### Work request
I need the lines below from the one with "Image resolution: width=2148" down to the one with "Task: Open the View menu" reproduced exactly, both ends included, and nothing else.

### Input data
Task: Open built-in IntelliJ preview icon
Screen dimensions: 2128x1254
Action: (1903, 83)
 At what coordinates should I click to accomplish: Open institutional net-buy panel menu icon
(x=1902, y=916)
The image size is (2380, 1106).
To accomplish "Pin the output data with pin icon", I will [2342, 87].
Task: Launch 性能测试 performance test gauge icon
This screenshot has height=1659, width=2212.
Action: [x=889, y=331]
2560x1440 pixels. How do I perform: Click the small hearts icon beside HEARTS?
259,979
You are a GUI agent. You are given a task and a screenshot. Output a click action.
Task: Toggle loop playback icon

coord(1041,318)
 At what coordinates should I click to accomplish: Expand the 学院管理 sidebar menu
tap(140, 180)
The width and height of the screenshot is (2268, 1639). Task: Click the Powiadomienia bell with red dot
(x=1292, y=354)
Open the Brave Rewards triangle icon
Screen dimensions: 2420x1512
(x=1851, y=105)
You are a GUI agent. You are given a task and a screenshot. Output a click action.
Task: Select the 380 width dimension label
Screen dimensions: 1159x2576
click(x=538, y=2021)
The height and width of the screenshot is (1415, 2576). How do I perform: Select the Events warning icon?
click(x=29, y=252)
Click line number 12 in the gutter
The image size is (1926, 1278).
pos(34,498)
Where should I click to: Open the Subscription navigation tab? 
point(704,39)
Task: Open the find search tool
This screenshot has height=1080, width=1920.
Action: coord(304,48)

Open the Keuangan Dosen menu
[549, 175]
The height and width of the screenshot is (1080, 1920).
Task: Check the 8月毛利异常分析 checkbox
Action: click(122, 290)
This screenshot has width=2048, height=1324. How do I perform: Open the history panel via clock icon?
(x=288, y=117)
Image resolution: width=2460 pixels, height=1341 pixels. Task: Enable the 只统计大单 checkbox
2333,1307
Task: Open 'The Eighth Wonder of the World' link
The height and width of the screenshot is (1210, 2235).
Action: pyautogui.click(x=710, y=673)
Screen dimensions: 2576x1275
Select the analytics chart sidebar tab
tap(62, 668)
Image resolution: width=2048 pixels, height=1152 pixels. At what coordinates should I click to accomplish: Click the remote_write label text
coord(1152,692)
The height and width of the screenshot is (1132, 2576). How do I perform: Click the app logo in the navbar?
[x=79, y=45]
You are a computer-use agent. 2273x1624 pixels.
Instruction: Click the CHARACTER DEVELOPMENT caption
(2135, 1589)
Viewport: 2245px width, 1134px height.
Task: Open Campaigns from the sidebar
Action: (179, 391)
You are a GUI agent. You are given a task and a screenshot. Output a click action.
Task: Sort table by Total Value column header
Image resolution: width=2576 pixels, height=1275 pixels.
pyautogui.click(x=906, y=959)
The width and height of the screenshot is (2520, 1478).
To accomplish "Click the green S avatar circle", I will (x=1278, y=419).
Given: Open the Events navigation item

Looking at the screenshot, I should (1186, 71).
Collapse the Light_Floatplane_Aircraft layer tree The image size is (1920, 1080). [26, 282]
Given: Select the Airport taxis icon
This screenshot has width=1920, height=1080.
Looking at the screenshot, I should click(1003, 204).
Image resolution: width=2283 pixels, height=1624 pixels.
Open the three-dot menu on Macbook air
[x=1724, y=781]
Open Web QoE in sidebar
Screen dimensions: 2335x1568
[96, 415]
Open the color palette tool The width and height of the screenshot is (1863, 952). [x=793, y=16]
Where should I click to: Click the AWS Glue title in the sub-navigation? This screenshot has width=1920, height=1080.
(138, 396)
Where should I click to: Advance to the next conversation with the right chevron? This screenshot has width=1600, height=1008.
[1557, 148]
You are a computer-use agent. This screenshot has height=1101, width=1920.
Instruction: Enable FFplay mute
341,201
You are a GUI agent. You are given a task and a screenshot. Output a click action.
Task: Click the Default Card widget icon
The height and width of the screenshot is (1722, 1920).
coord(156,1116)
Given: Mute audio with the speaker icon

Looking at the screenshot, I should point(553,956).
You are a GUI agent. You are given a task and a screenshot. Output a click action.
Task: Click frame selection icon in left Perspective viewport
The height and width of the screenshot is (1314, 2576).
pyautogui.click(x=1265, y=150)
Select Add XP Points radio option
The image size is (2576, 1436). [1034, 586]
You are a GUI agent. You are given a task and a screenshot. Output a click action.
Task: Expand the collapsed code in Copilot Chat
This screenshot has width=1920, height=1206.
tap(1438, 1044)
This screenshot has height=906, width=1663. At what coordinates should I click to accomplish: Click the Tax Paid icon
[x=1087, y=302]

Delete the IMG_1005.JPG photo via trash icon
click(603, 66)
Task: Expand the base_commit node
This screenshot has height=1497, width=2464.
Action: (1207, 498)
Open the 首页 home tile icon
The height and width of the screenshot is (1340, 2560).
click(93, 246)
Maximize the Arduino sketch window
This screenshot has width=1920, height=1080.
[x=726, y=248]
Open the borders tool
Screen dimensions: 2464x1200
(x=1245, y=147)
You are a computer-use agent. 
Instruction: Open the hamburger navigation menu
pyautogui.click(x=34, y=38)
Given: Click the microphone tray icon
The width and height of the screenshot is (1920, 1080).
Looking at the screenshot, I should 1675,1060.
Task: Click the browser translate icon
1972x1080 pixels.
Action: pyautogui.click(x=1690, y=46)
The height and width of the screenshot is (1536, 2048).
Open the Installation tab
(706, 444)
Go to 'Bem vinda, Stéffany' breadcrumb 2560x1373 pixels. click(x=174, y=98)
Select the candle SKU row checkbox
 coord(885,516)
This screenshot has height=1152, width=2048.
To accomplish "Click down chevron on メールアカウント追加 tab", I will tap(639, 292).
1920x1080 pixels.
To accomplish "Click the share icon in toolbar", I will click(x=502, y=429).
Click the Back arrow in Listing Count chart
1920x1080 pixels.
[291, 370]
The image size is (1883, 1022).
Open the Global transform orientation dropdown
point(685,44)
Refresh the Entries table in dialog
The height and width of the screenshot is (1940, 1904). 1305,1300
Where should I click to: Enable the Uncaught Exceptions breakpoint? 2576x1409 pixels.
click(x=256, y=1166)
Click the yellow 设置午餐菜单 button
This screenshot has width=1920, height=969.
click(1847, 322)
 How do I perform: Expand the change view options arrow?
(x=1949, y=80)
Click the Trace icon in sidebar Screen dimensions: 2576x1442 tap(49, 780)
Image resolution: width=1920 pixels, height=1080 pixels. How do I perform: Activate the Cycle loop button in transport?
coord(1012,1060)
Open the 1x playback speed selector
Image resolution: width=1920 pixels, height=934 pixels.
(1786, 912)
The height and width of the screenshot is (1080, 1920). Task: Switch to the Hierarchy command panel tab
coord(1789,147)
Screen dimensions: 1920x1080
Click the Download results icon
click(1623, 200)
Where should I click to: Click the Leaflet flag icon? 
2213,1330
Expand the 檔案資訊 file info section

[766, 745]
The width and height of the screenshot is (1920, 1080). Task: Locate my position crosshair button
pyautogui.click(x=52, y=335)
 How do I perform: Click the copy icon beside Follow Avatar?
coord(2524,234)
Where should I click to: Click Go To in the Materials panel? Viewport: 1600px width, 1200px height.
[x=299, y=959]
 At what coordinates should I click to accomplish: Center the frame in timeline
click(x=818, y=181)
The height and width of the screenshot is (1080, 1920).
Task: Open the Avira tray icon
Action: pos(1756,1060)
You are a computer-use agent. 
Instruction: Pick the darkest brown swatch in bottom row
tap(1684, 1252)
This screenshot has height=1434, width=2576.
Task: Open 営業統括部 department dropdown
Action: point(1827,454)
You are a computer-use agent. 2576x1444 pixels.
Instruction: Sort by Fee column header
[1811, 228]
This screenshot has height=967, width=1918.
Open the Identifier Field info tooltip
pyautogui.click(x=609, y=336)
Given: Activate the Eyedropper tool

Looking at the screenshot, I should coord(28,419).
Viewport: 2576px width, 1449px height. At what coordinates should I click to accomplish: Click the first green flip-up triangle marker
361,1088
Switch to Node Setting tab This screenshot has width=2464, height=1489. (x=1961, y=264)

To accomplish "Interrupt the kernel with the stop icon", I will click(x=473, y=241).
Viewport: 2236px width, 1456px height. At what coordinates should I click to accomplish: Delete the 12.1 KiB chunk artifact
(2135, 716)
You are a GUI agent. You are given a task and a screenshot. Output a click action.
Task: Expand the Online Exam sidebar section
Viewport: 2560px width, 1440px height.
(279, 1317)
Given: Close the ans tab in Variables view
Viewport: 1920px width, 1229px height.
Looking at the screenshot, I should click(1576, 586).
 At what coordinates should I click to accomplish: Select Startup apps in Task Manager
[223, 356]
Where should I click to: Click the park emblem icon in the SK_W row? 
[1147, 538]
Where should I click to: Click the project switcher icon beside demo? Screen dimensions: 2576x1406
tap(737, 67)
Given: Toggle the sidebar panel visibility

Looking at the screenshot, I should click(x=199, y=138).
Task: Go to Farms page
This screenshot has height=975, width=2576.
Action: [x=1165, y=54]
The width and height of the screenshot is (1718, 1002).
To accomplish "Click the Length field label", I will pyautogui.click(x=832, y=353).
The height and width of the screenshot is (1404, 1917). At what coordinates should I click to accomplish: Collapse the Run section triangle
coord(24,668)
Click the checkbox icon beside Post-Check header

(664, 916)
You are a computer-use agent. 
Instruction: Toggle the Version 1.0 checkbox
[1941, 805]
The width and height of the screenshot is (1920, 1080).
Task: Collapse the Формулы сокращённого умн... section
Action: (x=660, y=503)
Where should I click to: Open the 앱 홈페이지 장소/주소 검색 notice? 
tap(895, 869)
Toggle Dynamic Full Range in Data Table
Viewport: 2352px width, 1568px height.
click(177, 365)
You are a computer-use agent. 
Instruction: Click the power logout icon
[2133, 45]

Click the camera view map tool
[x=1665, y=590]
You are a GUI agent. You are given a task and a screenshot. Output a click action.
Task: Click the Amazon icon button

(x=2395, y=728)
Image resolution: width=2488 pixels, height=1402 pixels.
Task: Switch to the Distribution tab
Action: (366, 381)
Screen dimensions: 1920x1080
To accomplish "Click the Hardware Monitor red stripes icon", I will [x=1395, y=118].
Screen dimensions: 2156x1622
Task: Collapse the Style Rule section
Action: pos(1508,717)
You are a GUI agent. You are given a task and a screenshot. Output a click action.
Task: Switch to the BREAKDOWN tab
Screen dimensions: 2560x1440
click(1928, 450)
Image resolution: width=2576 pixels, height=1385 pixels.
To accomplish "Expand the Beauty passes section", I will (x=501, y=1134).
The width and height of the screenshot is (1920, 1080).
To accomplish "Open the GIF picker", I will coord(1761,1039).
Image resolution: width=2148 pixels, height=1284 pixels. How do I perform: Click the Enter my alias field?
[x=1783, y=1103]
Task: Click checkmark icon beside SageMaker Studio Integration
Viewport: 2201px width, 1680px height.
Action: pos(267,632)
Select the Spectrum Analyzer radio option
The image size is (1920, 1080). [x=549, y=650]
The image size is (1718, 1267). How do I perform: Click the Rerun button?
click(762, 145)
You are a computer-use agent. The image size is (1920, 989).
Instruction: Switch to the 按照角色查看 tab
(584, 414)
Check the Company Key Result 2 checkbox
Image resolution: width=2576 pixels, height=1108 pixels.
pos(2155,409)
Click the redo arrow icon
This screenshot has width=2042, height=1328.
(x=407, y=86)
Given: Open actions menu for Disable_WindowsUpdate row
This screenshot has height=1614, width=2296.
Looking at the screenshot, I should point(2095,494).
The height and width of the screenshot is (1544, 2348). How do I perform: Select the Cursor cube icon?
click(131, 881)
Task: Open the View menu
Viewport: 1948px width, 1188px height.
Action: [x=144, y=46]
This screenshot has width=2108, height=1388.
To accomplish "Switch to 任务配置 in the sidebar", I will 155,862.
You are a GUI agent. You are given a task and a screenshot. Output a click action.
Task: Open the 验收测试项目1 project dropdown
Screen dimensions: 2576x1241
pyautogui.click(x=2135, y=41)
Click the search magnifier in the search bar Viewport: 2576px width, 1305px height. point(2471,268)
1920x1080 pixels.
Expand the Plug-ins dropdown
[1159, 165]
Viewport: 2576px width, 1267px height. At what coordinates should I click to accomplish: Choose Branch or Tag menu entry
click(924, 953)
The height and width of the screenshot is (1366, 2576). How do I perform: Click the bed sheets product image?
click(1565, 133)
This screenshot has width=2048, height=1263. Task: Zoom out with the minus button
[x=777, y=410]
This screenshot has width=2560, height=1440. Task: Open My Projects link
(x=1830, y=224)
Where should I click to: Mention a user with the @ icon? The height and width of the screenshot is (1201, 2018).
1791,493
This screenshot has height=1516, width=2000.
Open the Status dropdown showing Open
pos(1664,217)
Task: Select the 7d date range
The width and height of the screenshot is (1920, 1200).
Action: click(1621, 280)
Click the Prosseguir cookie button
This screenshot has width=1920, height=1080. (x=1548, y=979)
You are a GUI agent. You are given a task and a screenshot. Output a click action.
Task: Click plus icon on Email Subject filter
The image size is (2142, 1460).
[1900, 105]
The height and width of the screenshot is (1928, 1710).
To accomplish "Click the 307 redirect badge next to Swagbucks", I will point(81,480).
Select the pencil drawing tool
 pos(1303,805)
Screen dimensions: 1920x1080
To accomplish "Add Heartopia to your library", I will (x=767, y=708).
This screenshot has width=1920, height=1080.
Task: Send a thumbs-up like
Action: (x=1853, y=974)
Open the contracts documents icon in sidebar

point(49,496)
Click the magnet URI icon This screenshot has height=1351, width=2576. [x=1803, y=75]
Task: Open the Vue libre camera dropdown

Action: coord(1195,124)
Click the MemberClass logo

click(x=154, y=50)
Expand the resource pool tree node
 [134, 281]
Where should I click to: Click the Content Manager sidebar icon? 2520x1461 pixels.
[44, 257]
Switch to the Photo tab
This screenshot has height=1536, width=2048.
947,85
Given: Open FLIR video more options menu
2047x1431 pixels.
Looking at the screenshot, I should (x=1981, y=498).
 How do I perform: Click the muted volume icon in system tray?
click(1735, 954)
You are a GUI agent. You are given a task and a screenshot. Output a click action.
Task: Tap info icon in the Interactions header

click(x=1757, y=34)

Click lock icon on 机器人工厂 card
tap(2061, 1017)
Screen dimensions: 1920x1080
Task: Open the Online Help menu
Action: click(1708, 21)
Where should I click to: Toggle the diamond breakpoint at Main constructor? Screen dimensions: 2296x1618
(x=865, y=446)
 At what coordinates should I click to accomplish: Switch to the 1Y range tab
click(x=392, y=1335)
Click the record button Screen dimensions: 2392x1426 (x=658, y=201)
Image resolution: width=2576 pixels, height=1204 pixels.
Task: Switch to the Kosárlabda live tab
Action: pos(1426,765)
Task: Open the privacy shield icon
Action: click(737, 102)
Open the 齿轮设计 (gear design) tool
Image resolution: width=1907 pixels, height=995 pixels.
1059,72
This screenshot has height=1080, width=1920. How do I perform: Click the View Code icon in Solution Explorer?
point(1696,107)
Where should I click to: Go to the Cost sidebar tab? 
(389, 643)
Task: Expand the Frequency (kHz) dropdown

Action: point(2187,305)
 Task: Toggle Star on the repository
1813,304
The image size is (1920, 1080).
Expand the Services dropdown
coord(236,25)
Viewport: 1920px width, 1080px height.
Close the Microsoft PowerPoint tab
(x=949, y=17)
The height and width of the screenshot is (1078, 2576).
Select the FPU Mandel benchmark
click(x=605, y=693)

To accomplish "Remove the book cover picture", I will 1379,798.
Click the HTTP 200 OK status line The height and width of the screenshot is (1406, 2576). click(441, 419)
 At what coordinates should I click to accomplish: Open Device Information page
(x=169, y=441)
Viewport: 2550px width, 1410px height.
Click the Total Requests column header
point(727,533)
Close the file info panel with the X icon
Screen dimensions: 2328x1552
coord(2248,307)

### Output for this task
Image resolution: width=2148 pixels, height=1284 pixels. How do I perform: Click the Enter my alias field?
[x=1783, y=1103]
Task: Click checkmark icon beside SageMaker Studio Integration
Viewport: 2201px width, 1680px height.
Action: pos(267,632)
Select the Spectrum Analyzer radio option
The image size is (1920, 1080). [x=549, y=650]
The image size is (1718, 1267). How do I perform: Click the Rerun button?
click(762, 145)
You are a computer-use agent. The image size is (1920, 989).
Instruction: Switch to the 按照角色查看 tab
(584, 414)
Check the Company Key Result 2 checkbox
Image resolution: width=2576 pixels, height=1108 pixels.
pos(2155,409)
Click the redo arrow icon
This screenshot has width=2042, height=1328.
(x=407, y=86)
Given: Open actions menu for Disable_WindowsUpdate row
This screenshot has height=1614, width=2296.
Looking at the screenshot, I should point(2095,494).
The height and width of the screenshot is (1544, 2348). How do I perform: Select the Cursor cube icon?
click(131, 881)
Task: Open the View menu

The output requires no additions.